**GIVEN PASSAGE**.

■ ■ ■ ■ ■ ■ ■

Hi mate, noticed that you've been making some excellent posts on the board. Whenever a new member arrives and there are technical issues with the writing in the script, I find myself bogged down by them and it's difficult to see the story. If you want your worked to be picked up and held then you need to hit faster with your action lines. Don't be verbose about it. Just write what we see in the fastest way possible while maintaining flow.
Your first action block is instantly off-putting as it is six lines. I'd recommend never going above 4... but only if you really have to. The opening action block really isn't it.
Code Standing next to an open window whose white curtains ripple
rhythmically due to the breeze is DAVID. |
|
An open window is not a person, so using 'whose' is really poor grammar. Stands out to me right away. You also don't give us an age. You may give a later description about he having a young man's beard, but that could be anyone from 14 to 19 depending on genetics. Maybe it doesn't matter.
Code His arms are folded
across his chest and he stares forward at the woman lying in
the hospital bed. |
|
What was the point in mentioning he standing by an open window if he is in fact looking at something in the room? I had to do a double-take as in your first sentence I pictured him looking out the window. How else is he going to stare? Backwards, maybe? Where else are his arms going to be folded?
Arms folded, he stares at a woman lying in the bed.
Code He has a young man’s beard and wears a dark
gray suit and tie. To his left is a chair and on it is his
computer case. |
|
This description needs to be written right after or even right before you mention the character's name for the first time. The way you have it there is a break to the woman in the bed before going back to the character and describing him. You would need to rewrite that entire first action block.
OK, well I was going to rewrite it but your second action block is repeating information from the first:
Code David has a concerned look on his face as he watches pale
faced MONICA sleeping. She has I.V. lines connected to the
veins in her right arm and hand that lead to bags of fluid
hanging on poles by the bed. |
|
All of that information should have been included in the first action block. In the first action block, David is merely staring forwards at her with his arms folded and she is merely lying in the bed. Now he is looking concerned and she has all this equipment attached. Both of those action blocks need to be combined and condensed.
To stir generally means to happen over a certain period, which is why it stirs. Begins is rarely needed in a screenplay.
She stirs. That says it all in a nutshell and is a lot faster to read. Just put images in our minds, that's all you have to do.

■ ■ ■ ■ ■ ■ ■

[Stored records]
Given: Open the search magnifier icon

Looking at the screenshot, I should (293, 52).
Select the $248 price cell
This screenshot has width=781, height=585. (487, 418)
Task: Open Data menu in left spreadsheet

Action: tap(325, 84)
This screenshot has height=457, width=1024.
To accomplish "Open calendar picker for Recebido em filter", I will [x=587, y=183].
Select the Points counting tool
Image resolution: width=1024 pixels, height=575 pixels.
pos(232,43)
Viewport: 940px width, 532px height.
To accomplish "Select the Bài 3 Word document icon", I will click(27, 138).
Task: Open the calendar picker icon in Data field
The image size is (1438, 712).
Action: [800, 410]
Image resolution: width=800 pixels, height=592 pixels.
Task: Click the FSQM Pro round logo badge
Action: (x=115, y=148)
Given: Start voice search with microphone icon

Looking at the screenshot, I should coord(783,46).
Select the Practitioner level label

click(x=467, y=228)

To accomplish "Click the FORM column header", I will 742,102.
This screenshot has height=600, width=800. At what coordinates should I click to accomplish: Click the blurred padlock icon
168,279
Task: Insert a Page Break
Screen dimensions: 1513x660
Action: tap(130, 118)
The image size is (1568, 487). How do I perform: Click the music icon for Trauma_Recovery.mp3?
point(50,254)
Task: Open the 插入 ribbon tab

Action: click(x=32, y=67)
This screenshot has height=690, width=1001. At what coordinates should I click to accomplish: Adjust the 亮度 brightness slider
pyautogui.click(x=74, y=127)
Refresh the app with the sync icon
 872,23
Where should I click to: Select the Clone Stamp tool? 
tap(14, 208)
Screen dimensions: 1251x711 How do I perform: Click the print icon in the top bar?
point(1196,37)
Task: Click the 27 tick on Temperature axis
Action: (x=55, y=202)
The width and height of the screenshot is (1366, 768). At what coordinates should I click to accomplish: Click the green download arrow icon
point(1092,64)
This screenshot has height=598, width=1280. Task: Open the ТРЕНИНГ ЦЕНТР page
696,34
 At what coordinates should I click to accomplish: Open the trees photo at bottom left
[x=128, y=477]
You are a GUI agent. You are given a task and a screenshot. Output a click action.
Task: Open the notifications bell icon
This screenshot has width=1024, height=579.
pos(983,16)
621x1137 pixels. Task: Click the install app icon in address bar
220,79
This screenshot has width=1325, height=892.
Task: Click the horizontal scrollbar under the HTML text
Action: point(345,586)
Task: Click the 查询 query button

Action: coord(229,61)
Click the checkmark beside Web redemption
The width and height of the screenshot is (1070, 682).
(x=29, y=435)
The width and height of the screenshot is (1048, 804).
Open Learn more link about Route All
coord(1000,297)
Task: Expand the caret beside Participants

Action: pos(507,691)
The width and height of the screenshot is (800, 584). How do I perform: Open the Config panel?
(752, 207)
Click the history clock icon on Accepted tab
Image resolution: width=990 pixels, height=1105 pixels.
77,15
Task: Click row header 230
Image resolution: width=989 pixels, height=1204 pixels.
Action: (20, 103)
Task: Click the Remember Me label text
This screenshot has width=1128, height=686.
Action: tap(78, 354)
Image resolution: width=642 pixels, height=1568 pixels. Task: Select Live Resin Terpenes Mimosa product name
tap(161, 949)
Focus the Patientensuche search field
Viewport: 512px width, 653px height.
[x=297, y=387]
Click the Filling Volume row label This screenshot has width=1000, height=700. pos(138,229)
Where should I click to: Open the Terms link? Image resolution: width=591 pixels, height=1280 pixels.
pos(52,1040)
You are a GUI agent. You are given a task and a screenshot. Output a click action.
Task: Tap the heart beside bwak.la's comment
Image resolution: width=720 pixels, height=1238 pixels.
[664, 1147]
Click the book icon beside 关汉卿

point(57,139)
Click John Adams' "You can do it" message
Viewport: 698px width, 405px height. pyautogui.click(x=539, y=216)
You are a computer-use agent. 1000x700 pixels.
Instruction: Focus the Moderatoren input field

■ ■ ■ ■ ■ ■ ■

**REQUIRED ACTIONS**.
a) According to the screenplay critique, which word is rarely needed in a screenplay?
b) Carry on the screenplay critique from its final sentence.

**RESULTS OF THE EXERCISE**.
a) "Begins."

b)
Code MONICA
(softly)
David, you’re really here? |
|
Ew. I literally cringed as soon as I read this dialogue. It's in all the shitty 1980s US TV dramas, could be still in them today, I stopped watching in the 90s. I swear, I'd turn off right now if this was an actual film.
That doesn't make you a bad writer, it just makes you a writer that is copying what has gone before rather than really connecting with your own characters. Be there. In the room with them. Would people really talk like that? I think she'd simply smile if she was relieved to see him there. Maybe even flick out her fingers, encouraging him to take her hand.
Code He walks to her side and looks down upon her. Their eyes hold
a gaze for a moment. |
|
Again, this is very difficult for me to read. It's too much.
In every scene in a screenplay, we should come in late, get out early. Only show what's important to show. You don't need to describe every little thing that happens. Only describe what is important to the scene.
Is it really necessary that he stands by the window staring at her before then walking to her side looking down upon her and then holding her gaze (with their eyes, of course) for a moment?
Is this whole scene necessary at all? I haven't read any further but from previous comments it seems she gets out. You could start from her leaving the hospital with him. Maybe he's late. Create conflict, even if they love each other and it's quickly forgiven. Keep the viewer asking questions.
That's all I've got. Don't be disheartened, I'm not telling you all of this to sound smart as I've said it all before. I'm doing it to help. Please let me know if it is appreciated as I'm trying to gather whether it is worth my time continuing with these types of reviews... the other option being that I just ignore the script altogether. Cheers.